Although they say they are not aware of developments at the BONU, the ministry fears that mass departures could harm the country’s health system. “The departure of a large number of nurses could certainly affect the delivery of health services in Botswana. Health is one of the most sought-after services in the country, so it is important that all the resources necessary for the proper functioning of the health system are in place. The ministry views healthcare workers, including nurses, as an essential resource for the proper functioning of the healthcare system.
It is for this reason that the ministry has initiated some changes that could see health care providers, including nurses, see an improvement in their conditions of service. The ministry has also launched a massive training initiative which will see many nurses enroll for higher education in various areas of the nursing profession,” said Christopher Nyanga, Senior Public Relations Officer at the Ministry of Health. On the issue of unemployed nurses, Nyanga said that given the shortage of health care workers in Botswana and around the world, and the recruitment the ministry does every year, the number is quite low.
“The ministry will continue to recruit health workers in all fields and settings to keep the health system intact and ensure Batswana have access to health services. The ministry will also continue to address issues related to the welfare of healthcare workers in order to retain them and avoid a high attrition rate.

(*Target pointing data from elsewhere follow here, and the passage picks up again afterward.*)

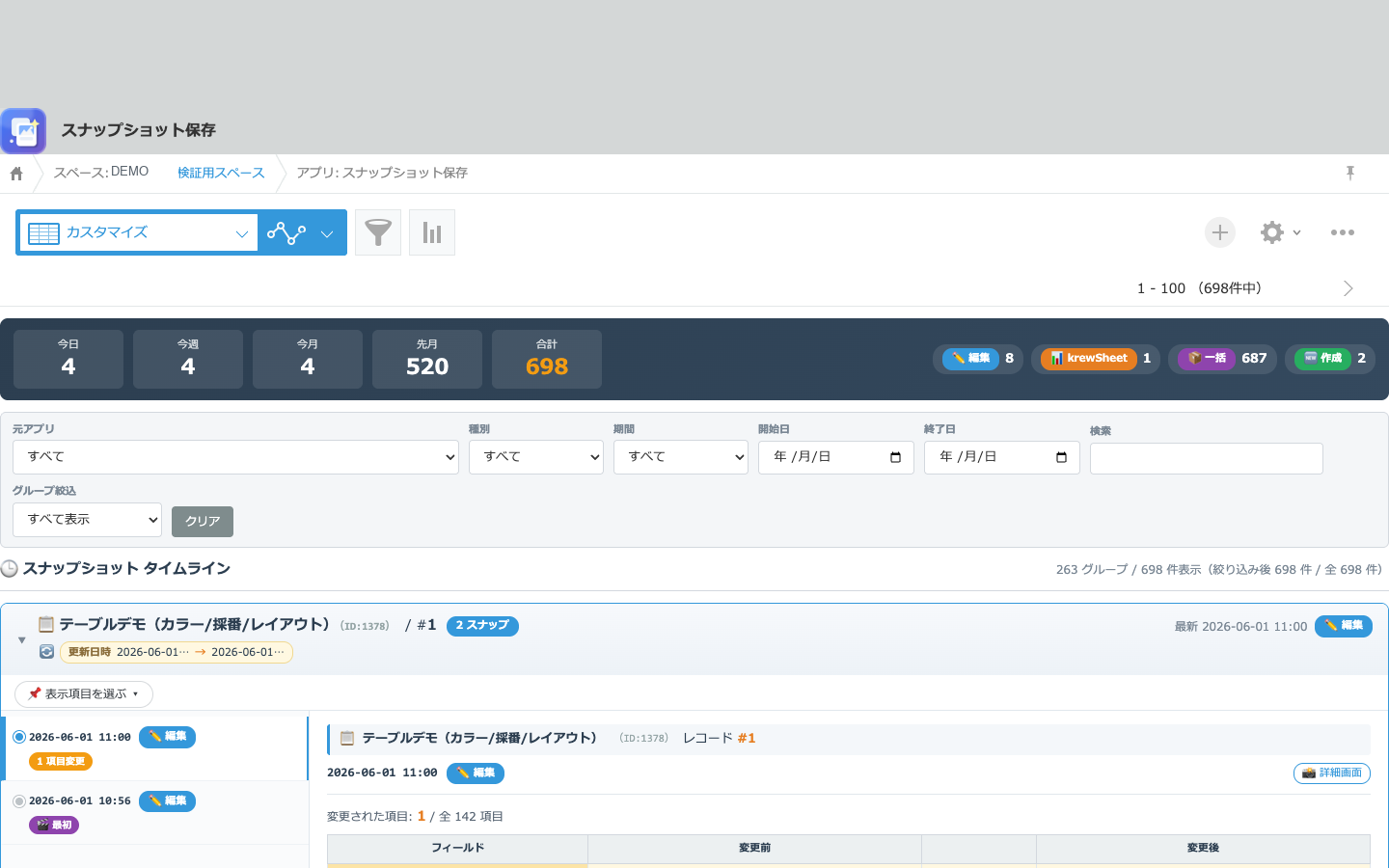Open 表示項目を選ぶ menu
This screenshot has height=868, width=1389.
pyautogui.click(x=84, y=693)
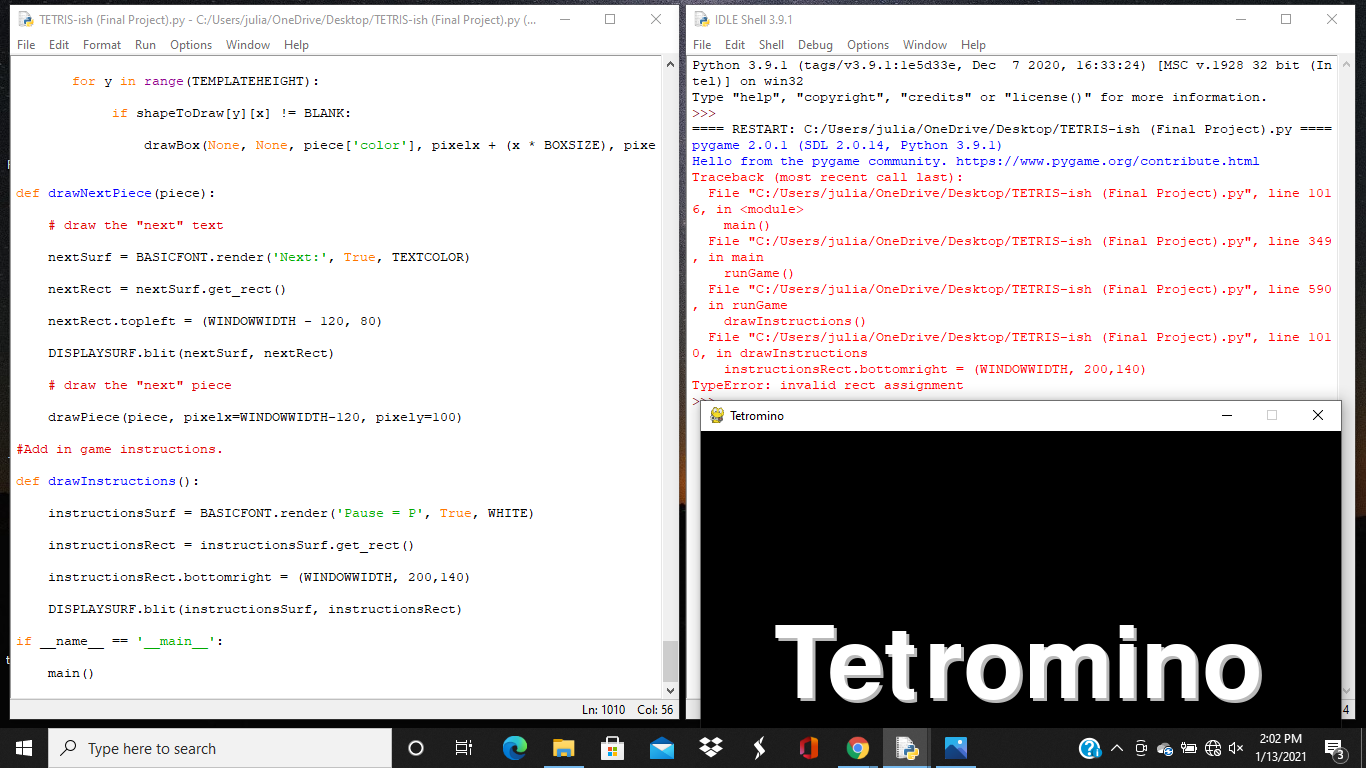Screen dimensions: 1366x768
Task: Expand hidden icons in the system tray
Action: tap(1116, 748)
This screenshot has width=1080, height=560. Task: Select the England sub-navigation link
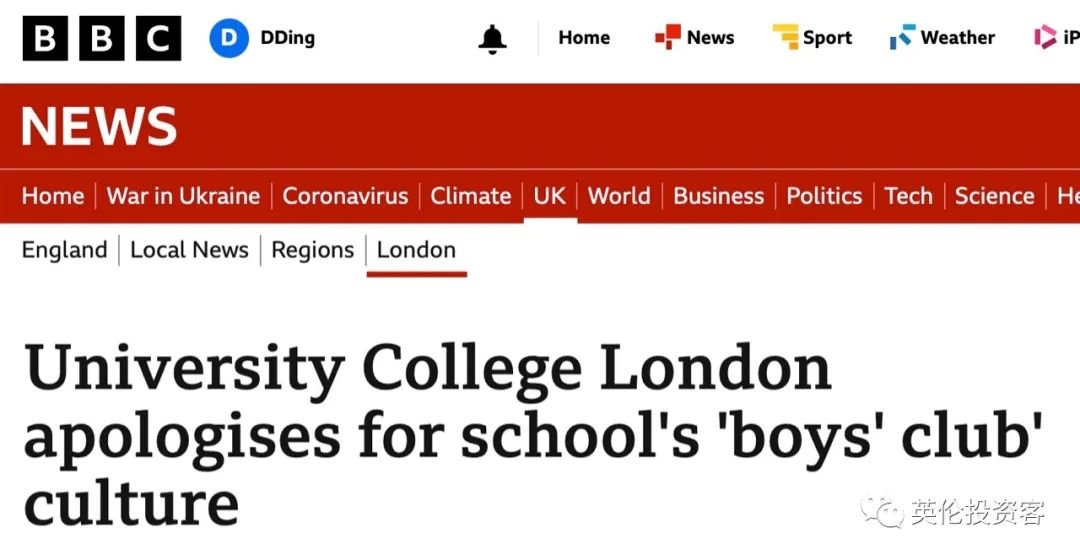pyautogui.click(x=65, y=250)
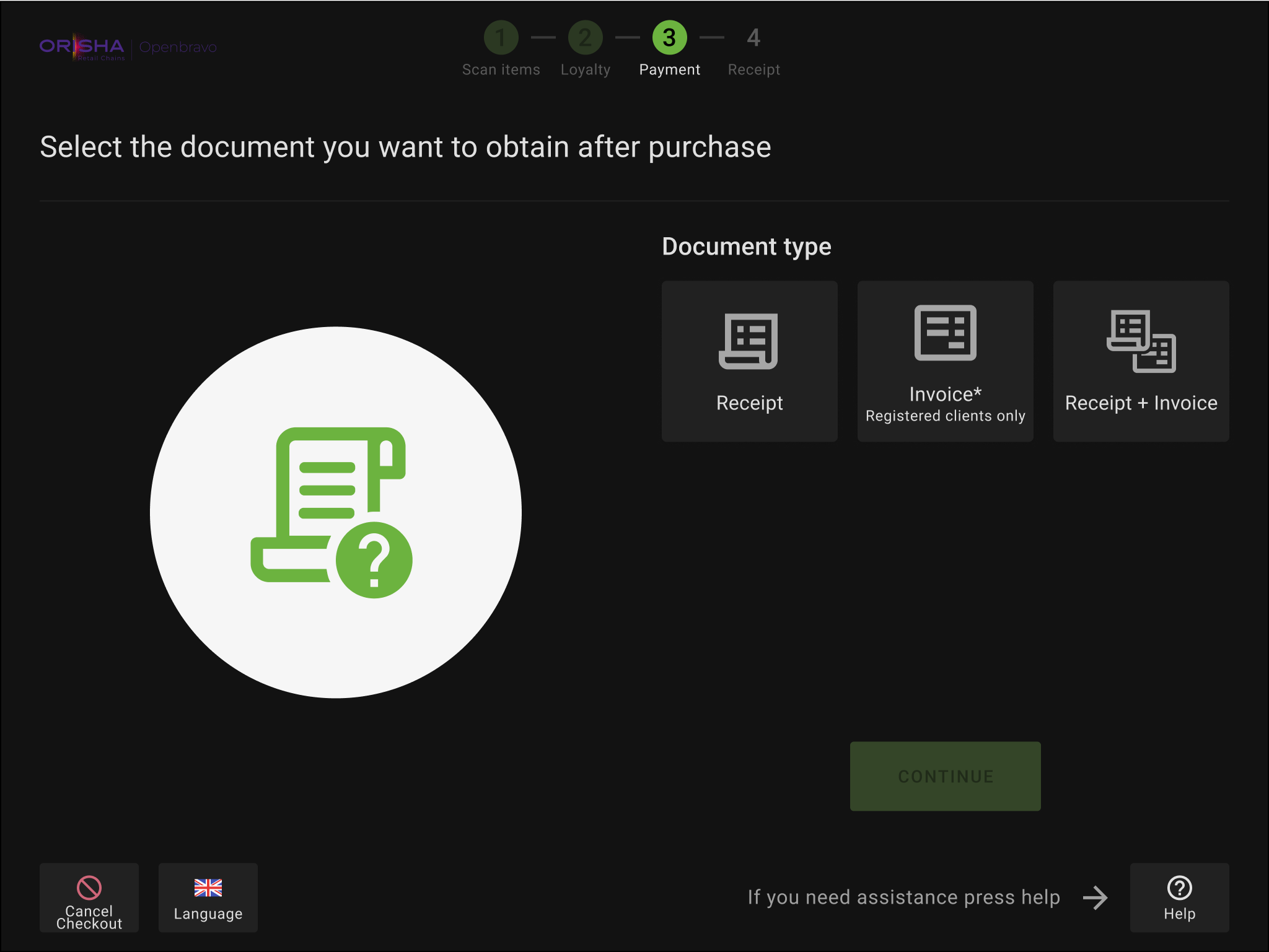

The ministry appreciates the contribution of healthcare workers, including the nursing cadre, who remain the foundation of primary healthcare, in helping to save the lives of many people from the ongoing COVID-19 pandemic.
The ministry will therefore do everything in its power to support and facilitate health care providers, so that they can provide the best services to the people,” he said. BONU recently announced a partnership with NEU Professionals Limited to facilitate the employment of Botswanan nurses. NEU Professionals Limited, an international healthcare recruitment agency headquartered in London, was established in 2013 with the specific aim of helping NHS Trusts and Health Boards recruit nurses from overseas.
According to BONU International Affairs Secretary Pinkie Mpinba-Joseph, their partnership with NEU will make it easier for Batswana to work abroad. This by facilitating the International English Language Testing System (IELTS). IELTS is designed to help a person work, study or migrate to a country where English is the native language. This includes countries like Australia, Canada, New Zealand, UK and USA. Mpinba-Joseph revealed that they plan to send the first cohort over the next two months. “We have one Trust which is currently looking for 200 nurses. We are in talks with another and have not yet established the number they will need.
Those selected will be trained and take the English test before those who pass can then travel to the UK. We will seek at least 300 nurses to leave every year,” she said.